Goal of the exercise: In the turkey industry overview below, reproduce verbatim the stretch from "Average Hatchery Capacity" through "2012 (Figure 2).".

Given text:
Turkey Industry Overview
U.S. farmers have carefully bred turkeys to become efficient meat producers and continue to make strides in production efficiency even today. In 2013, turkeys weighed an average of 30.3 pounds, an increase of 1.3 pounds since 2008, when average weight was 29.0 pounds. This gain can be traced back for several decades and is directly related to genetic selection, technical advancements, and better production management.
Higher production efficiency, achieved by the increase in an average per bird weight and technological advances, led to a reduction in total turkeys raised per year. While in 2008, U.S. farmers raised 273 million turkeys, in 2013 that number is 240 million (Figure 1). But even as the number of birds declined, total pounds of turkey produced remained relatively steady during the past five years. The value of U.S. turkey production climbed up from $4.48 billion in 2008 to $4.84 billion in 2013.
Average Hatchery Capacity Reached Record High in 2012
Producing turkeys involves numerous specialized facilities. Turkeys produce eggs in laying facilities, some of which have maintained the same genetic turkey breed for more than a century. Once eggs are laid, producers ship them to hatcheries where they get set in incubators, or stored for a short period of time for later use.
For several decades, the number of turkey hatcheries has declined steadily. During the last six years, however, this decrease began to slow down. As of 2013, there are 54 turkey hatcheries in the United States, down from 58 in 2008, but up from the historical low of 49 reached in 2012 (Figure 2).
The total capacity of these facilities remained steady during this period at approximately 39.4 million eggs (Figure 3).

Data:
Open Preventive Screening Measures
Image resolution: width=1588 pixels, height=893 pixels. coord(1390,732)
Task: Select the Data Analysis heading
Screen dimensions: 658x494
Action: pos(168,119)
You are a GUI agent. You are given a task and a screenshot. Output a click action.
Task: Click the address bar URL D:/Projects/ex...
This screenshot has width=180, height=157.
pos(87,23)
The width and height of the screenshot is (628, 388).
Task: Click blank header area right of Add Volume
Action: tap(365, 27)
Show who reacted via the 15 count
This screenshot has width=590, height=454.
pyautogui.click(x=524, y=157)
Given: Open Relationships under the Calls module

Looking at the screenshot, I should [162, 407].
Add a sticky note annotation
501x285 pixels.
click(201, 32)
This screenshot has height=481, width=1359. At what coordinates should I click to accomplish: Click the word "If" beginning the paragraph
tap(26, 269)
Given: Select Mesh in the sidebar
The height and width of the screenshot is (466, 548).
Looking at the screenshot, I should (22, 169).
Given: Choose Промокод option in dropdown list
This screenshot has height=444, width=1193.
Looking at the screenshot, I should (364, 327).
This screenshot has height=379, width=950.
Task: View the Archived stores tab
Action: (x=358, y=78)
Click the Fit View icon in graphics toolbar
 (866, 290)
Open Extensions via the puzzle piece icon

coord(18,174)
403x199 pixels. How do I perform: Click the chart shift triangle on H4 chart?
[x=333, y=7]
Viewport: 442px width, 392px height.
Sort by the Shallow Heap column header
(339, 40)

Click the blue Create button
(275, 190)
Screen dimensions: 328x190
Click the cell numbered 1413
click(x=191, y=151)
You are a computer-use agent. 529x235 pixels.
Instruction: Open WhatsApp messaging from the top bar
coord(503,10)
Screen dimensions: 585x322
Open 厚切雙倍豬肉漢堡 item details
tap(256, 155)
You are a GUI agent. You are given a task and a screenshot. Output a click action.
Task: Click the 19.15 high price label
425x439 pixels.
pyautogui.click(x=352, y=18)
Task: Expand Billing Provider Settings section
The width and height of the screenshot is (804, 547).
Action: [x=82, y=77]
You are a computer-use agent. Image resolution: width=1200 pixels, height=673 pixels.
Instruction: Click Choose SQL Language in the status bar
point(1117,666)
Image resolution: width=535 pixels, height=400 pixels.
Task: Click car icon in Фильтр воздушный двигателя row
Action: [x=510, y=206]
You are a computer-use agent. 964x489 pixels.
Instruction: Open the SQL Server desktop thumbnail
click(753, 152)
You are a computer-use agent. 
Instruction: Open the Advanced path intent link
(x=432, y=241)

Solution to the exercise:
Average Hatchery Capacity Reached Record High in 2012
Producing turkeys involves numerous specialized facilities. Turkeys produce eggs in laying facilities, some of which have maintained the same genetic turkey breed for more than a century. Once eggs are laid, producers ship them to hatcheries where they get set in incubators, or stored for a short period of time for later use.
For several decades, the number of turkey hatcheries has declined steadily. During the last six years, however, this decrease began to slow down. As of 2013, there are 54 turkey hatcheries in the United States, down from 58 in 2008, but up from the historical low of 49 reached in 2012 (Figure 2).